O dönem fark etmiyor tabi. Ne zaman fark ediyor? Ders çalış diyeceği okul çağına gelince. Çocuk alışkın bir kere bıraktırmak hâk getire! Kitapların sadece yüzüne bakıyorlar. Kitap kapağını bile okuyunca anlayamaz hale geldiler.
İçlerinden birkaçı çıkıp da ’ yüreklilik’ gösterip kitabı okumaya kalkan çocuklar ise çoğu kez ilk paragraftan sonra anlamadığı için bırakıyor.
Kitap okumak artık bulunmaz Hint kumaşı! Okuyabilene aşk olsun! Okumayan çocuklar da beraberinde ders çalışmayı sevmeyen nesle dönüştü. Nesil böyle giderken ebeveynler sorunun çocukta olduğunu zannetti. Sorun kimde? tabikî ailede. ’Çocuk sussun ’ diye ellerine tutuşturulan telefonlar ilerde onları içinden çıkılmaz duruma soktu. Hiç bir aile sorunu kendisinde görmedi. Sorun sadece çocukta. Bu sefer çocuğunun kendi isteklerini gerçekleştirmelerini isteyen aile; çocuğuna baskı, zorbalık gibi kötülükleri yapar duruma geldi.
Çözüm ise basit! ’ Aile çocuk için ayna niteliğindedir’ . Büyüklerinden ne görürse onu gerçekleştirir. Bu nedenle önünde telefonla haşir neşir olmak yerine kitap açıp okumak gereklidir. Öyle tüm gün oturmak gerekmez. Birkaç saat oturup beraber ’ okuma saatleri’ yapmak, okunulan kitapları haftalık yorumlamak bu çözümlerden biri. Ve tabikî arkadaş ortamları. Ellerinde telefonla dolaşan çocuklarımıza, aile ortamımızda kitaplara alıştırırsak onlar da birbirlerine bu etkinlikleri alıştırabilir. ’Kitaplar, insanları birleştiren dünyanın dilidir’ der bir filozof. Tek bir kişide bile gören çocuk ilerleyen günlerde merak edip denemek ister. İşte o an başlar kitap tutkusu. Ve bedende yayıldıkça yayılır.

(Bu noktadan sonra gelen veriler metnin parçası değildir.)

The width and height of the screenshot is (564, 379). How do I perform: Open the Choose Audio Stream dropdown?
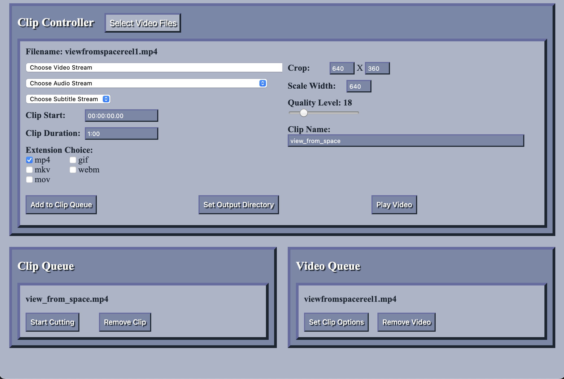tap(146, 83)
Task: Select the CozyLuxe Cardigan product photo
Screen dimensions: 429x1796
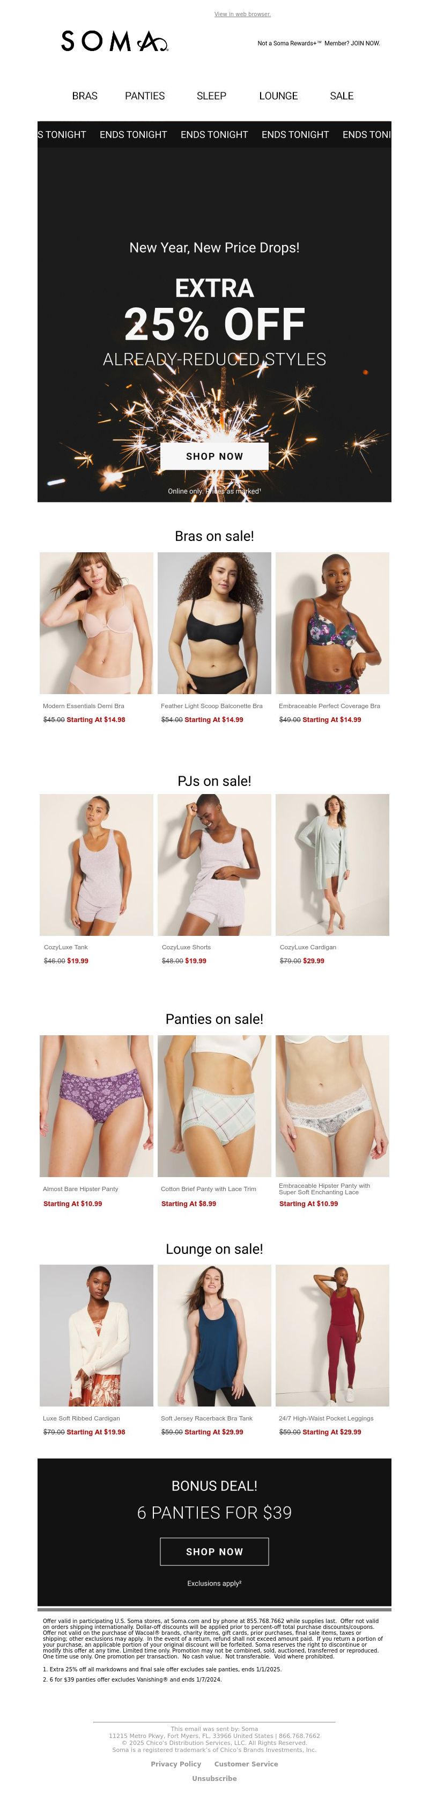Action: tap(332, 865)
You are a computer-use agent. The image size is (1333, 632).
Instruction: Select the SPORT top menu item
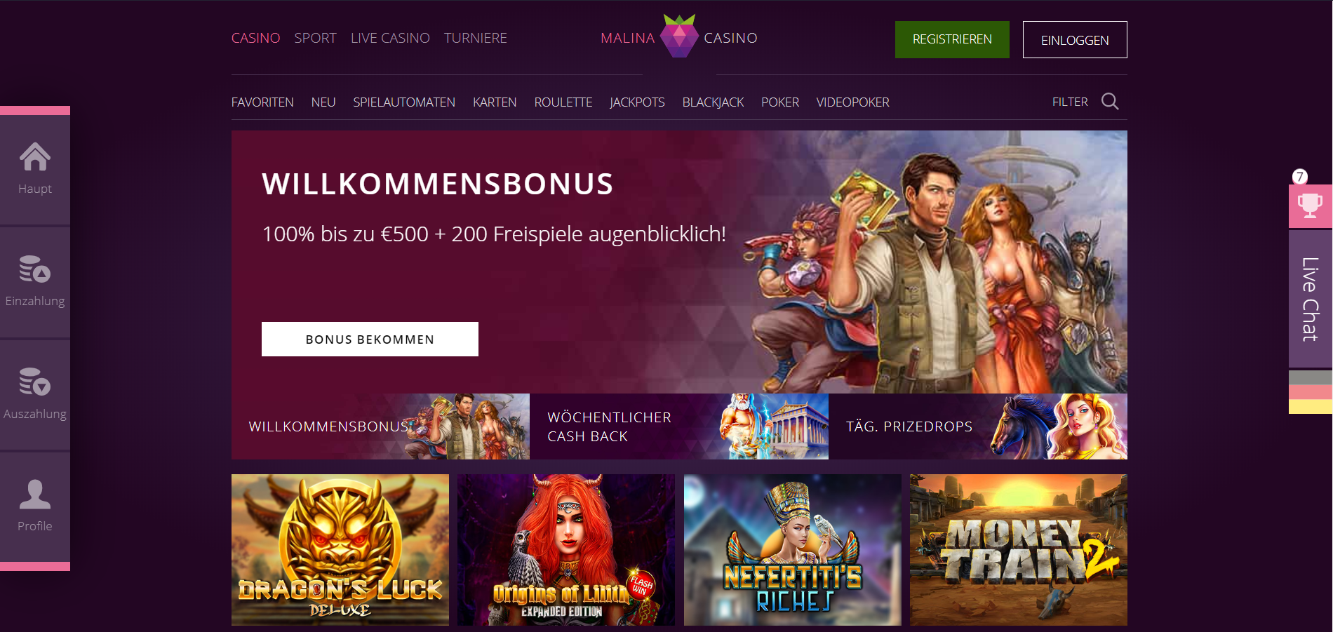[x=315, y=39]
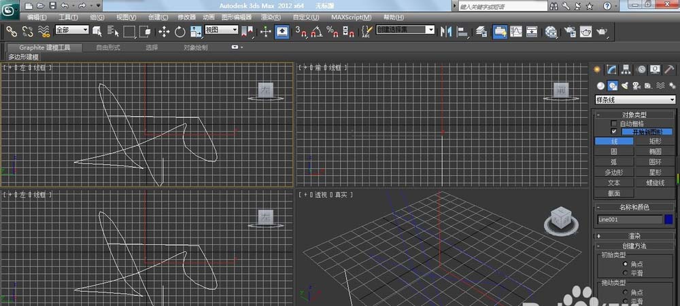Click the Mirror tool icon
This screenshot has height=306, width=680.
pyautogui.click(x=446, y=31)
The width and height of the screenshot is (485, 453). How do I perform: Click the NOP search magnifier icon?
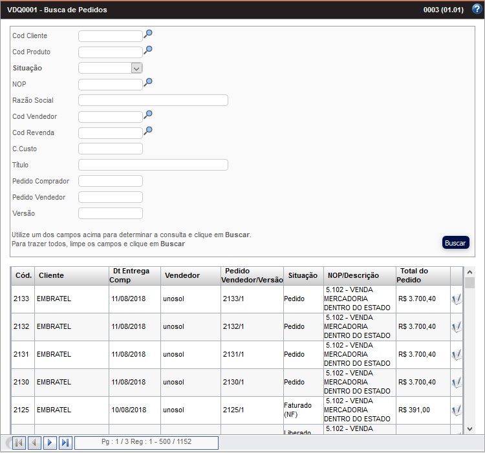point(148,83)
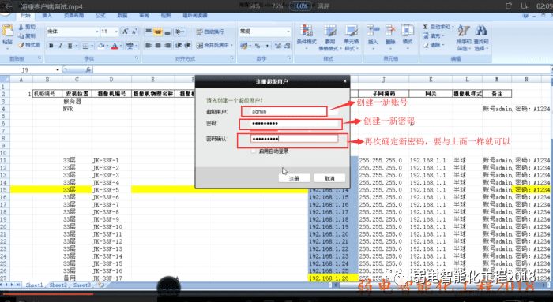Select the center align toggle button
Screen dimensions: 553x302
tap(158, 46)
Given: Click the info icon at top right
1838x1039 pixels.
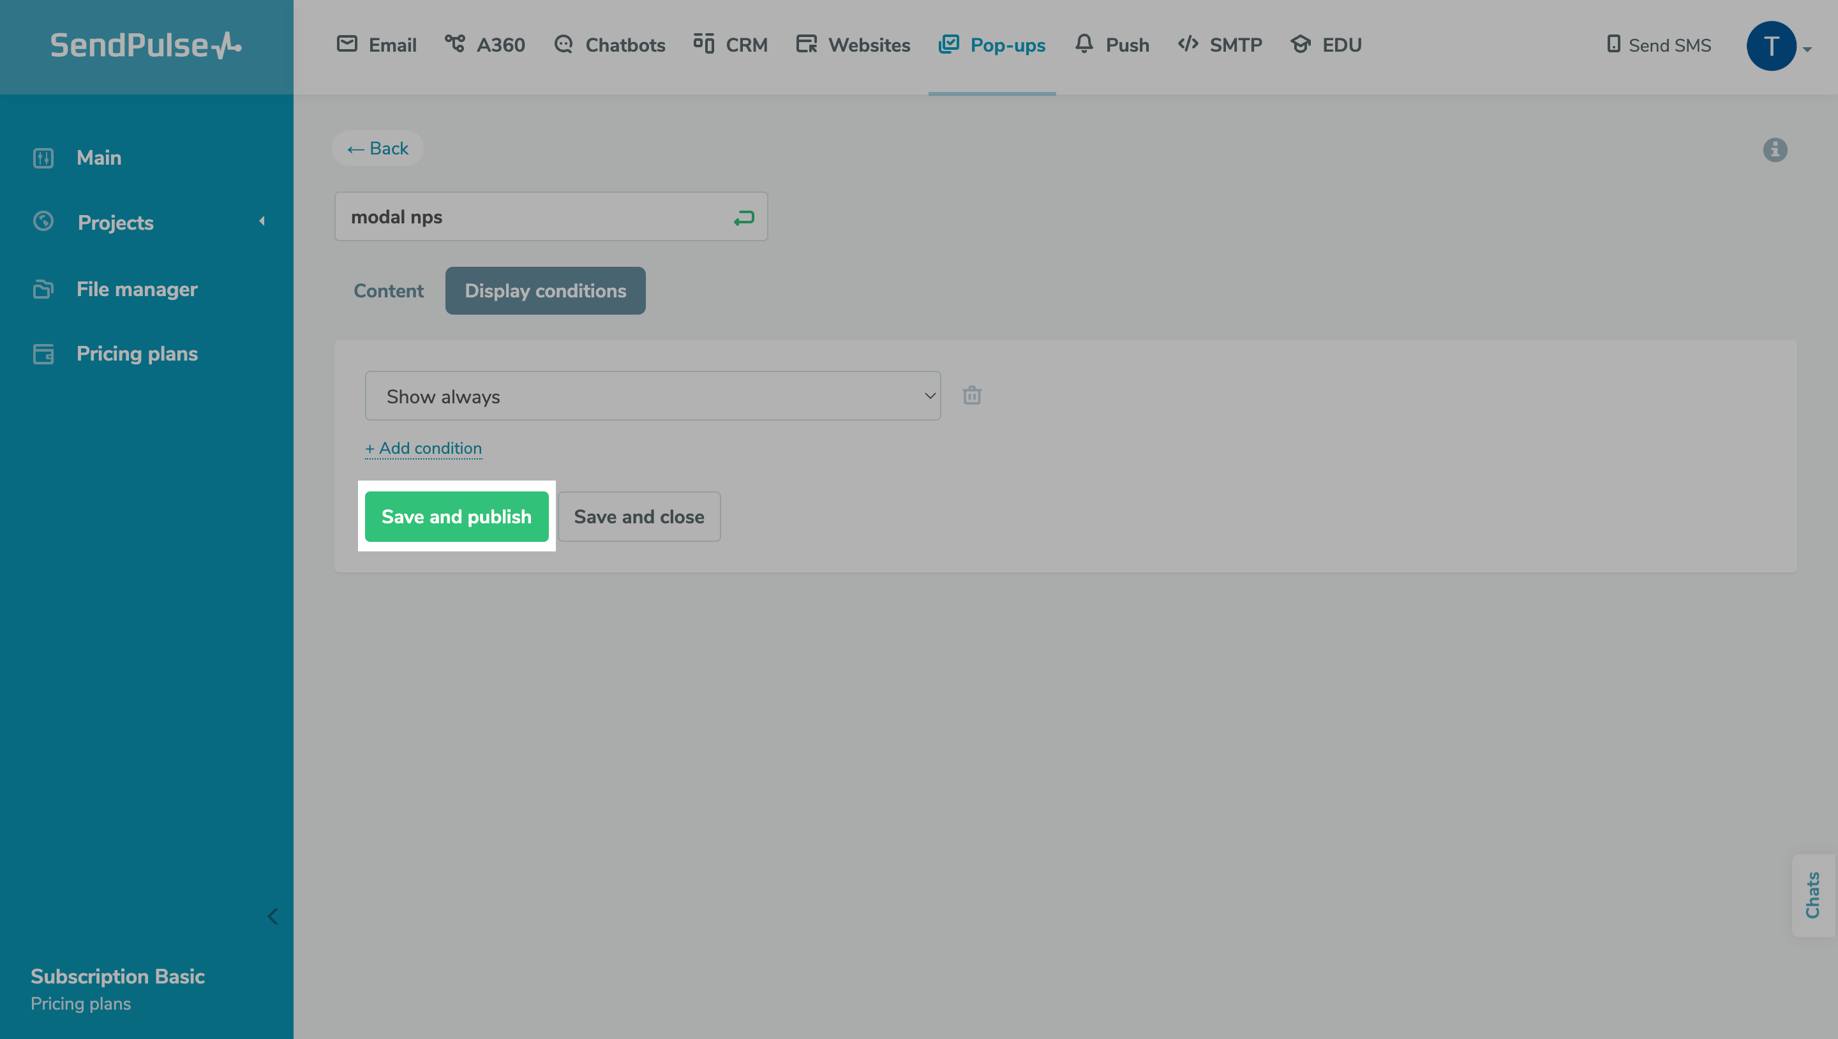Looking at the screenshot, I should (x=1774, y=150).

Kitap tutkusu olur bir kitap avcısı. Her kitabı okumaz artık okusa da saçma bulur. İnce eleyip sık dokuyan kitap avcılarına dönüşür
YORUMLAR
“Çocuklar ebeveynlerinin sözlerine değil davranışlarına odaklanırlar” demişti bir seminerinde merhum Doğan Cüceloğlu.
Kötü alışkanlıkları veya davranış bozuklukları olan ebeveynlerin, çocuklarını sağlıklı bir şekilde yetiştirmeleri de pek mümkün olmasa gerek!
Atalarımız “Ya huyundan ya suyundan” diye boşuna dememişlerdir…
Etkileyici bir yazı kaleme almışsınız, maşallah!